Anderson explained that the smaller the project, typically, the higher the percentage of consulting fee. The larger the overall expense, he noted, the lower the percentage of consulting fee works out to be.
Then Anderson showed the commissioners a slide listing 20 projects that never made it past the feasibility study phase. “There wasn’t a tolerance for these funding districts to pay … the proposed assessment for these projects.”
He also showed the commissioners two maps — one for North County, one for South County — with all the MSTU waterfront properties in the county. The owners pay “a very small assessment on their [annual] tax bill,” he said. The total the county receives, he added, is less than $200,000 per year.


“This funds some of the feasibility studies [for waterway maintenance],” Anderson noted.

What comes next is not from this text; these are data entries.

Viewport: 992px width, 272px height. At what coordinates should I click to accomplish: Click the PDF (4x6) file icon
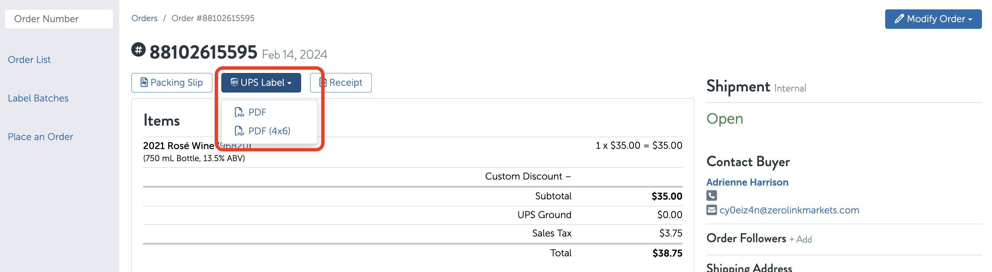[x=239, y=131]
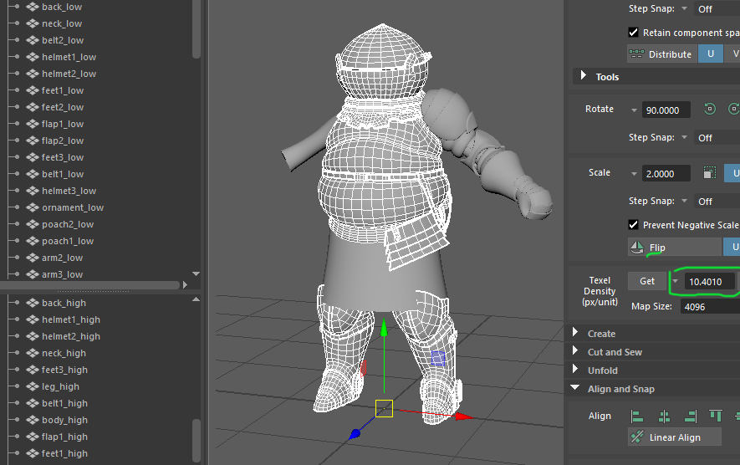Open the Rotate value dropdown arrow
The height and width of the screenshot is (465, 740).
tap(633, 110)
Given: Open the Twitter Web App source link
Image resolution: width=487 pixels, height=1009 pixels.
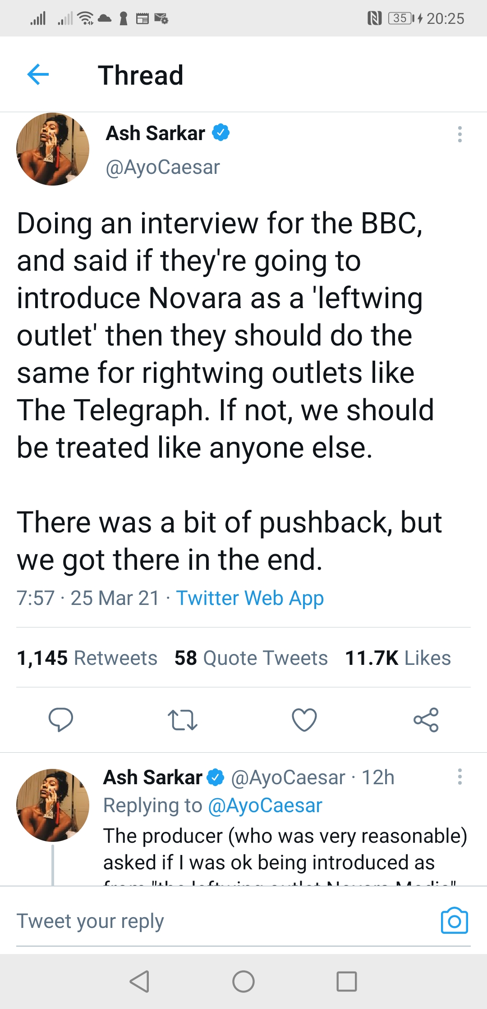Looking at the screenshot, I should tap(250, 598).
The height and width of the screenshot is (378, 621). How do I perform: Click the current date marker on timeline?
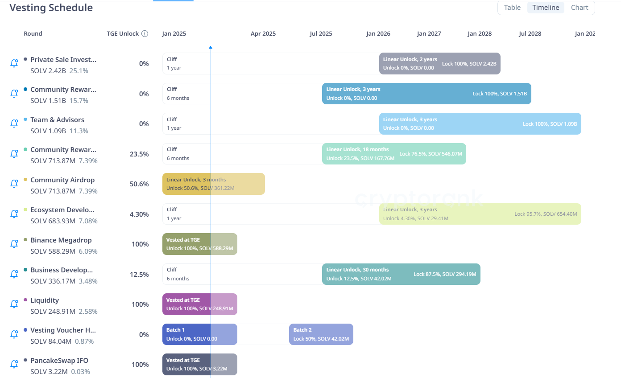click(211, 47)
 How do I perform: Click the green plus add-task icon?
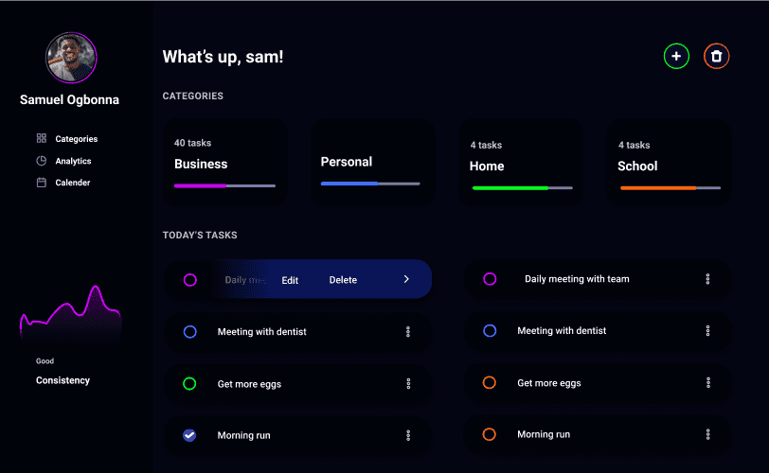point(676,57)
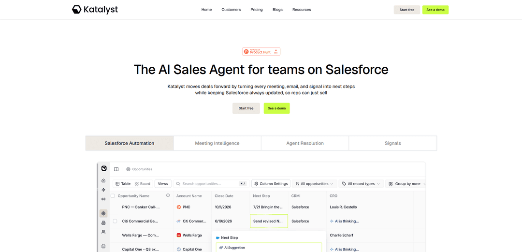522x252 pixels.
Task: Select the lightning bolt sidebar icon
Action: click(103, 190)
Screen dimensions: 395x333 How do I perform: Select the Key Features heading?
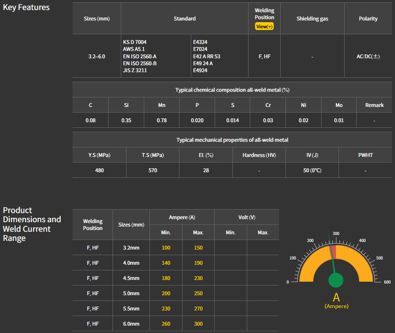(x=26, y=7)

A “few million dollars” has been collected, “which we’re potentially able to use for some of the dredging work we’re talking about.”
As of this point in 2025, Anderson pointed out, seven projects have been completed, as shown in another slide.
‘Roughly a six-month backlog’
Yet another focus of the May 21 discussion was how far behind the Public Works/Stormwater staff is in carrying out routine maintenance.
In response to question from Neunder, Anderson said that since Hurricane Ian “came through” in September 2022, the Public Works staff has had “roughly about a six-month backlog of work.” That was exacerbated by the activities related directly to the 2024 storm season, Anderson added.
“From June [2024] to the end of October,” he said, staff handled “nothing but hurricane recovery and response. … That … certainly shot a hole in programmatic maintenance.”
Anderson further explained that the maintenance schedule runs year-long. If staff could reduce that to nine months, he pointed out, in years with recurring storms, like 2024, “We might be able to catch up on that backlog, or not have so much backlog.”
Commissioner Ron Cutsinger asked Anderson, “Have we contracted additional maintenance services at this point … to catch up, so we’re really prepared for storm season?”
“To a certain extent we are,” Anderson replied, noting that additional work had been allocated to some of the companies, mostly for what he refers to as “hand clearing” of county assets in locations where equipment cannot be used.
Nonetheless, Anderson continued, the department does not have enough assistance through those contracts to catch up with the backlog.
“What do you need from this commission?” Cutsinger asked. “Can we authorize some additional dollars for additional contracted maintenance services?”
Cutsinger then referenced public testimony that afternoon about some areas where residents have “high degrees of concern” because of the lack of maintenance.
“Those are things we’re working on,” Anderson responded. “I have to coordinate more closely with my Field Services team to get a better plan for what the gap is between what we’re planning to have done on schedule and what we might need some resources for.”

“And you’re going to keep us well-informed about that?” Cutsinger asked.
“Absolutely,” Anderson said.
Commissioner Knight suggested that it would be preferable to have “the resources in your back pocket while the plan’s coming together … before somebody else snags [the contractors].”
Then Knight told Anderson, “That’s a little disturbing to me, that the plan’s not prepared.”
“That’s what we’re here today to talk about, too,” Anderson replied.
Neunder also asked Anderson whether staff has a system for tracking the work of the contractors, to ensure that they are doing what they are supposed to be doing. “Is there accountability, basically?” Neunder asked.
The department does have a team of inspectors, Anderson replied, to validate that the work has been completed.
Moreover, Anderson explained, the inspections “ramp up during the time of storms.”
He also noted, “We go out at least before and after [a] storm to make sure that [“hot spots’] are clear.” The county has more than 200 of those critical areas, he added.